» **WHAT TO WORK ON**
a) Using the article on the World Press Photo of the Year for 2011, answer each question below.
(i) Which newspaper was Samuel Aranda working for in Yemen?
(ii) What country is jury member Nina Berman from?
(iii) Over what period does the jury discuss and debate the entries?
b) Reproduce the passage of the article on the World Press Photo of the Year for 2011 starting at "Manoocher Deghati, France/Iran" and ending at "of two weeks.".

» **DOCUMENT TEXT**
::::

The international jury of the 55th annual World Press Photo Contest has selected a photograph by Samuel Aranda as The Picture of the Year for 2011.
The picture shows a woman holding a wounded relative in her arms, inside a mosque used as a field hospital by demonstrators against the rule of President Ali Abdullah Saleh during clashes in Sanaa, Yemen on 15 October 2011.
Samuel Aranda was working in Yemen on assignment for The New York Times.
In their press release, Word Press quotes Koyo Kouoh from Cameroon, one of the jury members: "It is a photo that speaks for the entire region. It stands for Yemen, Egypt, Tunisia, Libya, Syria; for all that happened in the Arab Spring. But it shows a private, intimate side of what went on. And it shows the role that women played, not only as care-givers, but as active people in the movement."
Nina Berman, a photographer from the United States and a fellow jury member said: "In the Western media, we seldom see veiled women in this way: at such an intimate moment. It is as if all of the events of the Arab Spring resulted in this single moment - in moments like this."
Manoocher Deghati, France/Iran AP regional photo manager for the Middle East commented that: "The photo is the result of a very human moment, but it also reminds us of something important: that women played a crucial part in this revolution. It is easy to portray the aggressiveness of situations like these. This image shows the tenderness that can exist within all the aggression. The violence is still there, but it shows another side."
The World Press Photo Contest is universally recognised as the world’s leading international contest for photojournalists, setting the standard for the profession. The judging is conducted at the World Press Photo office, where all entries are presented anonymously to the jury, who discusses and debates their merits over a period of two weeks.

::::

» **DATA FOR ANALYSIS**
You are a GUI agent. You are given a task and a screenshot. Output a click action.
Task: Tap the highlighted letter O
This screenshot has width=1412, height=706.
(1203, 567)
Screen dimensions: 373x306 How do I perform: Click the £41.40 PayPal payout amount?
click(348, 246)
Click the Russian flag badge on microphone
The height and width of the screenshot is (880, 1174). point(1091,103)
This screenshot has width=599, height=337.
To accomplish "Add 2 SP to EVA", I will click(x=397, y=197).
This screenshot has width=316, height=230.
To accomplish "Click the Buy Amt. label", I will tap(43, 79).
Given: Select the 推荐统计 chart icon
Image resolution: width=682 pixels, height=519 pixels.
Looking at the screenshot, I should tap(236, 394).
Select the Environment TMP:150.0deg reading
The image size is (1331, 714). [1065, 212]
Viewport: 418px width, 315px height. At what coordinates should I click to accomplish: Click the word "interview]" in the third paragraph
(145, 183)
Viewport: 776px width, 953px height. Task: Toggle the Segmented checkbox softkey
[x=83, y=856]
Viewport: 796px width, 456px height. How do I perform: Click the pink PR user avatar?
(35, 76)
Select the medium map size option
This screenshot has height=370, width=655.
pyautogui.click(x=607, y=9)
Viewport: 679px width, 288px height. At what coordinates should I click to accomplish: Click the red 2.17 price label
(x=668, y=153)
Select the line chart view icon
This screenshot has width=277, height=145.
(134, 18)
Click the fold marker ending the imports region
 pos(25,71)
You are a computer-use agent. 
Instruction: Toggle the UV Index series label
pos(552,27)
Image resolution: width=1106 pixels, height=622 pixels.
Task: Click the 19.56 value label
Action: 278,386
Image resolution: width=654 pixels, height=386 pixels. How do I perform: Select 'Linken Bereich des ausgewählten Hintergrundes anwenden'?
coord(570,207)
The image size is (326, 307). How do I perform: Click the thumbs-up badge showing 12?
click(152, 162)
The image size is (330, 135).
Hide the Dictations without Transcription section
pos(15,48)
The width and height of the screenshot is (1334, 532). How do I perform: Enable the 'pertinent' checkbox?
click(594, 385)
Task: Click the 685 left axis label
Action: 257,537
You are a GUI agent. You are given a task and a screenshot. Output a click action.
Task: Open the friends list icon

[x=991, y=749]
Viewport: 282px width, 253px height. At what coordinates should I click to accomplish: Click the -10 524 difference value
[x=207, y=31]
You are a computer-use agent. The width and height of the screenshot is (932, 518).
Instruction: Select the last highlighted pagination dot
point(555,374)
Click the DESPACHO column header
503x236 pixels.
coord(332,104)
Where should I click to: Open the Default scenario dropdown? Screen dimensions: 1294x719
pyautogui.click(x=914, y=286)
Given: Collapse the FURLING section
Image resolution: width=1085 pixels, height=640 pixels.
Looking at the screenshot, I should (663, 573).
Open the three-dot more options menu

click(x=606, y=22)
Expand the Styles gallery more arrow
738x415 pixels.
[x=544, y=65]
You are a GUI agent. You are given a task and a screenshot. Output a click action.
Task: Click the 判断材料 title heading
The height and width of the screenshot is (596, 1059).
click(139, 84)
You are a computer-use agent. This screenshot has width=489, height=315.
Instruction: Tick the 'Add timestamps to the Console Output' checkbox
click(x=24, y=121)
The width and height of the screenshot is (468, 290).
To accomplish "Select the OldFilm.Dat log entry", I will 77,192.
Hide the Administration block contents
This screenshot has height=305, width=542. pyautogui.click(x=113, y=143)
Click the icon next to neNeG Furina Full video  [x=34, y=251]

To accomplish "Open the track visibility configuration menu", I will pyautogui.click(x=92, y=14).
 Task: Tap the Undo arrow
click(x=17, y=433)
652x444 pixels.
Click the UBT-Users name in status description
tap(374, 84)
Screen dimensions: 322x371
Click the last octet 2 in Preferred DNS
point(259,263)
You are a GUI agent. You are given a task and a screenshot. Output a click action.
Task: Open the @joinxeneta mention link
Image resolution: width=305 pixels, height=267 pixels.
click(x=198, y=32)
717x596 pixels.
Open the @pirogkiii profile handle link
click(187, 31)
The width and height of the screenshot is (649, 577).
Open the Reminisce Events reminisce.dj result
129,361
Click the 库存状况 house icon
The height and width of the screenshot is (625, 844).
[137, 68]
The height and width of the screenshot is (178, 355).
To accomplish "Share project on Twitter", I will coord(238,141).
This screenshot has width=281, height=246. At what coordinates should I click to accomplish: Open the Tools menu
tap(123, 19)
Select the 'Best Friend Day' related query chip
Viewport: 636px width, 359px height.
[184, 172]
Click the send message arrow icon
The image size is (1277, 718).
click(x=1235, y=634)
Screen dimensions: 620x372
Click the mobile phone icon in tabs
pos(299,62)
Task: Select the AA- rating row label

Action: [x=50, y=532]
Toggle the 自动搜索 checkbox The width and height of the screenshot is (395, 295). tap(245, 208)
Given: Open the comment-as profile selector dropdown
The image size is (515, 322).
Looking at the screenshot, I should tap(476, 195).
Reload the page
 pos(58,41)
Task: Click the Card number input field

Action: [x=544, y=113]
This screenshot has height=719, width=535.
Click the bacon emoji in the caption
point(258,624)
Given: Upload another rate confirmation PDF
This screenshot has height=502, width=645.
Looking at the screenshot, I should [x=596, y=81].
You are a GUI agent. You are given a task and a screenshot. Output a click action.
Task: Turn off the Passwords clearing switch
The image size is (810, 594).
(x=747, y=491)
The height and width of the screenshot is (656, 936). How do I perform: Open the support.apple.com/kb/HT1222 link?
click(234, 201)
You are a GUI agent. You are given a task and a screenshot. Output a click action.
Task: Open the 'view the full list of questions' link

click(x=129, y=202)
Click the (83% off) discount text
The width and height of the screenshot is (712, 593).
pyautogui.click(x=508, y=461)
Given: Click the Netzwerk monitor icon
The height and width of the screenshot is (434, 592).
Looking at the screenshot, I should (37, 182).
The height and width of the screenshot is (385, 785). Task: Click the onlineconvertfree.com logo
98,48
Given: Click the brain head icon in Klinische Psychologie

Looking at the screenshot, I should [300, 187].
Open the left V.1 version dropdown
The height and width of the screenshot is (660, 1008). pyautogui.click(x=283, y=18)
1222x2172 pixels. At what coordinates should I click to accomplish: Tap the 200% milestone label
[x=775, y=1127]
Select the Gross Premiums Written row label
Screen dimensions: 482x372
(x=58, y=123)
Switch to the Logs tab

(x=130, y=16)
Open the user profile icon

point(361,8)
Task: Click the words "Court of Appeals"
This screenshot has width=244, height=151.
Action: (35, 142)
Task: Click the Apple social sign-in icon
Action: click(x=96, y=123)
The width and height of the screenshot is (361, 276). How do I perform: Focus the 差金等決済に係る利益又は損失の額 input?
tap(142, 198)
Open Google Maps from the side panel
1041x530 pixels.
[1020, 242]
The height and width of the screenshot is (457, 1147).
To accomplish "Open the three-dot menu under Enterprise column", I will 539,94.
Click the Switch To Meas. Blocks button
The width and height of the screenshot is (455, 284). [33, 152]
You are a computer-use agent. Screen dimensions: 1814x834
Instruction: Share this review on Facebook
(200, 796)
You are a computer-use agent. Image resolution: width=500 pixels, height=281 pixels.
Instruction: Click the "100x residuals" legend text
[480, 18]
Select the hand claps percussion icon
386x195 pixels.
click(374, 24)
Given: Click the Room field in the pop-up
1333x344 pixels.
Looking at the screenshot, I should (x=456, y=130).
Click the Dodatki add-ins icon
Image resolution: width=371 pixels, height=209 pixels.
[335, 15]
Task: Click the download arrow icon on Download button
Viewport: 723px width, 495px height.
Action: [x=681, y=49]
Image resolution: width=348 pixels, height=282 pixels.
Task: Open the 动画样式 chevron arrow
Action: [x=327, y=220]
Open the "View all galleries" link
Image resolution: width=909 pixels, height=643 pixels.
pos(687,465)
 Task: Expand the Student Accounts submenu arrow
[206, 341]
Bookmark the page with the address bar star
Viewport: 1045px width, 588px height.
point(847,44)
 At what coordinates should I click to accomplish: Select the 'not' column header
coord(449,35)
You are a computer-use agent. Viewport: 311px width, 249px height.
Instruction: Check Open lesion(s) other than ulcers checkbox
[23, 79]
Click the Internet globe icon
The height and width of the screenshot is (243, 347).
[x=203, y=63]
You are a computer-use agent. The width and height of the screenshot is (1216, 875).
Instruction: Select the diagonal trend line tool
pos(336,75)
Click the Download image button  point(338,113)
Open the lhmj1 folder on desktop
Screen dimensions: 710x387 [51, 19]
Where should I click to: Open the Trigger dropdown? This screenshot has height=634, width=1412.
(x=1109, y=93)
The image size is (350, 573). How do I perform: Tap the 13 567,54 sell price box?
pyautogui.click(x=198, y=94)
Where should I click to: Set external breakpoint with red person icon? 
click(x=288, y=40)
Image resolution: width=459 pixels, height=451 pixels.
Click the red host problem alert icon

::::

» **EXERCISE ANSWERS**
a)
(i) The New York Times
(ii) The United States
(iii) Two weeks

b)
Manoocher Deghati, France/Iran AP regional photo manager for the Middle East commented that: "The photo is the result of a very human moment, but it also reminds us of something important: that women played a crucial part in this revolution. It is easy to portray the aggressiveness of situations like these. This image shows the tenderness that can exist within all the aggression. The violence is still there, but it shows another side."
The World Press Photo Contest is universally recognised as the world’s leading international contest for photojournalists, setting the standard for the profession. The judging is conducted at the World Press Photo office, where all entries are presented anonymously to the jury, who discusses and debates their merits over a period of two weeks.